## [Work instruction]
Restate word for word the entries below, starting with the line with "The image size is (719, 405)." and continuing through the line with "Task: Click the Sell Tax field label". Include both of those lines and no others.

----------------

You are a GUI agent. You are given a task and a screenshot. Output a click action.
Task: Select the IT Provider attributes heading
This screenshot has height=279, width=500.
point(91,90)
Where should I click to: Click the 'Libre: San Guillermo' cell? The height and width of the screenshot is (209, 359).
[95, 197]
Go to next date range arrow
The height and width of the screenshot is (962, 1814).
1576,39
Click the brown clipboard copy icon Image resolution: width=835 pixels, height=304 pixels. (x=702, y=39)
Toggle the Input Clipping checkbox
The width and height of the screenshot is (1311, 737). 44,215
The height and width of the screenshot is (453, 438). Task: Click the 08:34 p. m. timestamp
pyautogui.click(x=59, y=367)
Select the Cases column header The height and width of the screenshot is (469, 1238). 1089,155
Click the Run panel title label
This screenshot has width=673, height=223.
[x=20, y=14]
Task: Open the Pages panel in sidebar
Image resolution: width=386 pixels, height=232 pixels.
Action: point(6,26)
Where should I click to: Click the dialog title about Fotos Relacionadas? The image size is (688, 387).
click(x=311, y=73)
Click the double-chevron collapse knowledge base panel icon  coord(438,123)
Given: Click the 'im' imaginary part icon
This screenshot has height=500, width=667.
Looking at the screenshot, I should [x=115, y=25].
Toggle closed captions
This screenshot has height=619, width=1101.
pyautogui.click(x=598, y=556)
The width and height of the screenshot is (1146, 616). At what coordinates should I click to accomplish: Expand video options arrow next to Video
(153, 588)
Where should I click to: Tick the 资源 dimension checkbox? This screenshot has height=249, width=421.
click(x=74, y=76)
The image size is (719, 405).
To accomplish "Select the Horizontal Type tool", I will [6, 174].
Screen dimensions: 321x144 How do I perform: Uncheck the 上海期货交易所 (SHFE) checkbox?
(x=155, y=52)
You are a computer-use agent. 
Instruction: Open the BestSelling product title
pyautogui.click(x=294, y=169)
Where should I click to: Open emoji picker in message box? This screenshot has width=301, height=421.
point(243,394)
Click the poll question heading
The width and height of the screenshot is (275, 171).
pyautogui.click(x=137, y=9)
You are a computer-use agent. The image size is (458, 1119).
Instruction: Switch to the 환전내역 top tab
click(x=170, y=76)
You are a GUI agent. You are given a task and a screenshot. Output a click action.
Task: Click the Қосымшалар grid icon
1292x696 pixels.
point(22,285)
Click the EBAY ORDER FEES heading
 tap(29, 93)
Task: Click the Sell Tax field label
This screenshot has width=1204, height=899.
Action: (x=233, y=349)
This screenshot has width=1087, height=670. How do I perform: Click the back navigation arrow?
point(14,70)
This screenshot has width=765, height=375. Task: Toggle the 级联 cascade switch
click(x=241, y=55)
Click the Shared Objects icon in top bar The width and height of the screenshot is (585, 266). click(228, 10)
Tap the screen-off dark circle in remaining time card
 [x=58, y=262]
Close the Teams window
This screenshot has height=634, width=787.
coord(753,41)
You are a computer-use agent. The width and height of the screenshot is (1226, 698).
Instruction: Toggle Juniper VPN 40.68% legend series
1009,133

----------------

## [Your response]
The image size is (719, 405).
To accomplish "Select the Horizontal Type tool", I will [6, 174].
Screen dimensions: 321x144 How do I perform: Uncheck the 上海期货交易所 (SHFE) checkbox?
(x=155, y=52)
You are a computer-use agent. 
Instruction: Open the BestSelling product title
pyautogui.click(x=294, y=169)
Where should I click to: Open emoji picker in message box? This screenshot has width=301, height=421.
point(243,394)
Click the poll question heading
The width and height of the screenshot is (275, 171).
pyautogui.click(x=137, y=9)
You are a computer-use agent. The image size is (458, 1119).
Instruction: Switch to the 환전내역 top tab
click(x=170, y=76)
You are a GUI agent. You are given a task and a screenshot. Output a click action.
Task: Click the Қосымшалар grid icon
1292x696 pixels.
point(22,285)
Click the EBAY ORDER FEES heading
 tap(29, 93)
Task: Click the Sell Tax field label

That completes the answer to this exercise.